Document passage:
★ ★ ★ ★ ★ ★ ★

The image of a long-dead man peers out from a daguerreotype plate (right) after the tarnish (left) is removed with synchrotron X-rays

The very first photographic images and the technique that created them were formally introduced to the world on Aug. 19, 1839, in a scientific lecture to a breathless, jam-packed audience at the Institut de France in Paris. Details of the technique revealed that a silver-coated copper plate cleaned with nitric acid was iodized, exposed in a camera and an invisible, latent image was then revealed by exposure to heated mercury vapor. Pretty cool, huh?

Eponymously dubbed the daguerreotype after its inventor, the French artist and illusionist, Louis Daguerre, these seemingly magical and amazingly precise images marked the beginning of photography and the first "true" or exact visual portrayals of history. The French government released Daguerre's process into the public domain and within months the daguerreotype became a worldwide sensation. Between 1839 and the late 1850s (when the technology advanced to glass plates and eventually to paper negatives) millions of images were captured as daguerreotypes.

Over time (like 179 years already) daguerreotypes are prone to tarnish. Other chemical reactions result in black spots and fogging (a white and blue-tinted haze) that can cause the image to deteriorate from beyond recognition to no longer visible, or completely obscured. But luckily, there's more to this picture than meets the eye: Science to the rescue!

An interdisciplinary team of researchers from Canada's University of Western Ontario, the Photography Institute at the National Gallery of Canada and the Canadian Light Source (CLS), using facilities at the Cornell High Energy Synchrotron Source (CHESS) conducted a detailed analysis of the chemical changes that degrade and potentially destroy daguerreotypes. Their study, published June 22, 2018, in Scientific Reports, reveals that by looking at the mercury content of individual daguerreotypes, researchers can retrieve some images in great detail.

★ ★ ★ ★ ★ ★ ★

The problem: Extract the full daguerreotype passage word for word. The listing that comes next has no connection to the daguerreotype passage.

Recorded data:

★ ★ ★ ★ ★ ★ ★

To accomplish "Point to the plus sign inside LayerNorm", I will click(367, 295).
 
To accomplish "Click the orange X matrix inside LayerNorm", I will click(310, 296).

★ ★ ★ ★ ★ ★ ★

Finished answer:
The image of a long-dead man peers out from a daguerreotype plate (right) after the tarnish (left) is removed with synchrotron X-rays

The very first photographic images and the technique that created them were formally introduced to the world on Aug. 19, 1839, in a scientific lecture to a breathless, jam-packed audience at the Institut de France in Paris. Details of the technique revealed that a silver-coated copper plate cleaned with nitric acid was iodized, exposed in a camera and an invisible, latent image was then revealed by exposure to heated mercury vapor. Pretty cool, huh?

Eponymously dubbed the daguerreotype after its inventor, the French artist and illusionist, Louis Daguerre, these seemingly magical and amazingly precise images marked the beginning of photography and the first "true" or exact visual portrayals of history. The French government released Daguerre's process into the public domain and within months the daguerreotype became a worldwide sensation. Between 1839 and the late 1850s (when the technology advanced to glass plates and eventually to paper negatives) millions of images were captured as daguerreotypes.

Over time (like 179 years already) daguerreotypes are prone to tarnish. Other chemical reactions result in black spots and fogging (a white and blue-tinted haze) that can cause the image to deteriorate from beyond recognition to no longer visible, or completely obscured. But luckily, there's more to this picture than meets the eye: Science to the rescue!

An interdisciplinary team of researchers from Canada's University of Western Ontario, the Photography Institute at the National Gallery of Canada and the Canadian Light Source (CLS), using facilities at the Cornell High Energy Synchrotron Source (CHESS) conducted a detailed analysis of the chemical changes that degrade and potentially destroy daguerreotypes. Their study, published June 22, 2018, in Scientific Reports, reveals that by looking at the mercury content of individual daguerreotypes, researchers can retrieve some images in great detail.